• _TASK DESCRIPTION_
Because the material must match the original, reproduce every line of it exactly.

• _RECORDS PROVIDED_
[Start of section]
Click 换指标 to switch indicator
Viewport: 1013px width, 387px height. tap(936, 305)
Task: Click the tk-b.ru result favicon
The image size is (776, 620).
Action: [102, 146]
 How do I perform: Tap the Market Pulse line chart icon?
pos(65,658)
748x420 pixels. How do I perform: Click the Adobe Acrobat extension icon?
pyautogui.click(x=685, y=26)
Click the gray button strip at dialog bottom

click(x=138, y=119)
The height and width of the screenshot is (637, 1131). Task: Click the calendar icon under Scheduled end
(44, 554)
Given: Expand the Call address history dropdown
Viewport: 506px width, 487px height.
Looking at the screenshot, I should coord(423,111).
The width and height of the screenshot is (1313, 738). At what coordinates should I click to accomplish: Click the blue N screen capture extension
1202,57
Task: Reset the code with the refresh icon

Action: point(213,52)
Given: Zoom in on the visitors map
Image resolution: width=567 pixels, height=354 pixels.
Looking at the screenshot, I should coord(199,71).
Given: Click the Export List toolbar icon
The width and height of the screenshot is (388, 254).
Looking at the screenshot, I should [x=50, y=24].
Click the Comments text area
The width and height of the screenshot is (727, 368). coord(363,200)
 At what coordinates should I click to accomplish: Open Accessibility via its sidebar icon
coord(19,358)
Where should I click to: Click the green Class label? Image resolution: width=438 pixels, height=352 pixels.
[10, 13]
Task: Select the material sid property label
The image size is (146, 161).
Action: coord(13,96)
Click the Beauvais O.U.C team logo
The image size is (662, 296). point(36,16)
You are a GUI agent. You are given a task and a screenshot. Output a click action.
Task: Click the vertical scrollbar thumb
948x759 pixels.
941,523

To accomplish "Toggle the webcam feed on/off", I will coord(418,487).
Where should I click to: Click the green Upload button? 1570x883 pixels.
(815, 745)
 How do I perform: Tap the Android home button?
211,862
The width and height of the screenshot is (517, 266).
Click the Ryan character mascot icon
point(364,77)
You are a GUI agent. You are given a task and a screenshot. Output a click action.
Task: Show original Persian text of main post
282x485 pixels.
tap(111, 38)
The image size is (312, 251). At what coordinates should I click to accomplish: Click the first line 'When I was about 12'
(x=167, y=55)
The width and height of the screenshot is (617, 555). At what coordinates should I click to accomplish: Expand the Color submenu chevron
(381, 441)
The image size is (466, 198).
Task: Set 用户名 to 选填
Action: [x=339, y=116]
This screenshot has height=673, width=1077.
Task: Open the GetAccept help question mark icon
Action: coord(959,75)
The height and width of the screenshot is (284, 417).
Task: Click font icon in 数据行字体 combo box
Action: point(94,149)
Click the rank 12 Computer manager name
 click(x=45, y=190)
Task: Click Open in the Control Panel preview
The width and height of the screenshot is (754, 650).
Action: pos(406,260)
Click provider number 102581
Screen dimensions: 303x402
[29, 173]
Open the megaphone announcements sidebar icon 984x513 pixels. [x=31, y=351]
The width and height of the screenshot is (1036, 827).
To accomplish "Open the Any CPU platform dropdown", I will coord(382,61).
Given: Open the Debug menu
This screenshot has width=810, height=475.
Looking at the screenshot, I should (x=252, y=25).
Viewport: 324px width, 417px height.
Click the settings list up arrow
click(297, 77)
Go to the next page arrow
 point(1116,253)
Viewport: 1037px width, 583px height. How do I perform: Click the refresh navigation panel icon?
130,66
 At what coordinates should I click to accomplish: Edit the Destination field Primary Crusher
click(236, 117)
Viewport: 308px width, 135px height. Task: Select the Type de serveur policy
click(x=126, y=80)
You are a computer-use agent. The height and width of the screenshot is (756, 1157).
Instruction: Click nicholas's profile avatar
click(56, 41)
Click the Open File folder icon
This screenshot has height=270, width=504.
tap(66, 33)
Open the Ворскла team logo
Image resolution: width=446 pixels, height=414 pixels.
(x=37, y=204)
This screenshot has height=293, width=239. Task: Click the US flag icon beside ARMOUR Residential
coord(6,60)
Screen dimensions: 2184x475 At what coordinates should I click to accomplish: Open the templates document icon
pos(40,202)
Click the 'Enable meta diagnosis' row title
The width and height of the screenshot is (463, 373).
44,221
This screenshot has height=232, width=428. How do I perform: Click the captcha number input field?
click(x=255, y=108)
[End of section]
• _EXPECTED ANSWER_
Click 换指标 to switch indicator
Viewport: 1013px width, 387px height. tap(936, 305)
Task: Click the tk-b.ru result favicon
The image size is (776, 620).
Action: [102, 146]
 How do I perform: Tap the Market Pulse line chart icon?
pos(65,658)
748x420 pixels. How do I perform: Click the Adobe Acrobat extension icon?
pyautogui.click(x=685, y=26)
Click the gray button strip at dialog bottom

click(x=138, y=119)
The height and width of the screenshot is (637, 1131). Task: Click the calendar icon under Scheduled end
(44, 554)
Given: Expand the Call address history dropdown
Viewport: 506px width, 487px height.
Looking at the screenshot, I should coord(423,111).
The width and height of the screenshot is (1313, 738). At what coordinates should I click to accomplish: Click the blue N screen capture extension
1202,57
Task: Reset the code with the refresh icon

Action: point(213,52)
Given: Zoom in on the visitors map
Image resolution: width=567 pixels, height=354 pixels.
Looking at the screenshot, I should coord(199,71).
Given: Click the Export List toolbar icon
The width and height of the screenshot is (388, 254).
Looking at the screenshot, I should [x=50, y=24].
Click the Comments text area
The width and height of the screenshot is (727, 368). coord(363,200)
 At what coordinates should I click to accomplish: Open Accessibility via its sidebar icon
coord(19,358)
Where should I click to: Click the green Class label? Image resolution: width=438 pixels, height=352 pixels.
[10, 13]
Task: Select the material sid property label
The image size is (146, 161).
Action: coord(13,96)
Click the Beauvais O.U.C team logo
The image size is (662, 296). point(36,16)
You are a GUI agent. You are given a task and a screenshot. Output a click action.
Task: Click the vertical scrollbar thumb
948x759 pixels.
941,523

To accomplish "Toggle the webcam feed on/off", I will coord(418,487).
Where should I click to: Click the green Upload button? 1570x883 pixels.
(815, 745)
 How do I perform: Tap the Android home button?
211,862
The width and height of the screenshot is (517, 266).
Click the Ryan character mascot icon
point(364,77)
You are a GUI agent. You are given a task and a screenshot. Output a click action.
Task: Show original Persian text of main post
282x485 pixels.
tap(111, 38)
The image size is (312, 251). At what coordinates should I click to accomplish: Click the first line 'When I was about 12'
(x=167, y=55)
The width and height of the screenshot is (617, 555). At what coordinates should I click to accomplish: Expand the Color submenu chevron
(381, 441)
The image size is (466, 198).
Task: Set 用户名 to 选填
Action: [x=339, y=116]
This screenshot has height=673, width=1077.
Task: Open the GetAccept help question mark icon
Action: coord(959,75)
The height and width of the screenshot is (284, 417).
Task: Click font icon in 数据行字体 combo box
Action: point(94,149)
Click the rank 12 Computer manager name
 click(x=45, y=190)
Task: Click Open in the Control Panel preview
The width and height of the screenshot is (754, 650).
Action: pos(406,260)
Click provider number 102581
Screen dimensions: 303x402
[29, 173]
Open the megaphone announcements sidebar icon 984x513 pixels. [x=31, y=351]
The width and height of the screenshot is (1036, 827).
To accomplish "Open the Any CPU platform dropdown", I will coord(382,61).
Given: Open the Debug menu
This screenshot has width=810, height=475.
Looking at the screenshot, I should (x=252, y=25).
Viewport: 324px width, 417px height.
Click the settings list up arrow
click(297, 77)
Go to the next page arrow
 point(1116,253)
Viewport: 1037px width, 583px height. How do I perform: Click the refresh navigation panel icon?
130,66
 At what coordinates should I click to accomplish: Edit the Destination field Primary Crusher
click(236, 117)
Viewport: 308px width, 135px height. Task: Select the Type de serveur policy
click(x=126, y=80)
You are a computer-use agent. The height and width of the screenshot is (756, 1157).
Instruction: Click nicholas's profile avatar
click(56, 41)
Click the Open File folder icon
This screenshot has height=270, width=504.
tap(66, 33)
Open the Ворскла team logo
Image resolution: width=446 pixels, height=414 pixels.
(x=37, y=204)
This screenshot has height=293, width=239. Task: Click the US flag icon beside ARMOUR Residential
coord(6,60)
Screen dimensions: 2184x475 At what coordinates should I click to accomplish: Open the templates document icon
pos(40,202)
Click the 'Enable meta diagnosis' row title
The width and height of the screenshot is (463, 373).
44,221
This screenshot has height=232, width=428. How do I perform: Click the captcha number input field?
click(x=255, y=108)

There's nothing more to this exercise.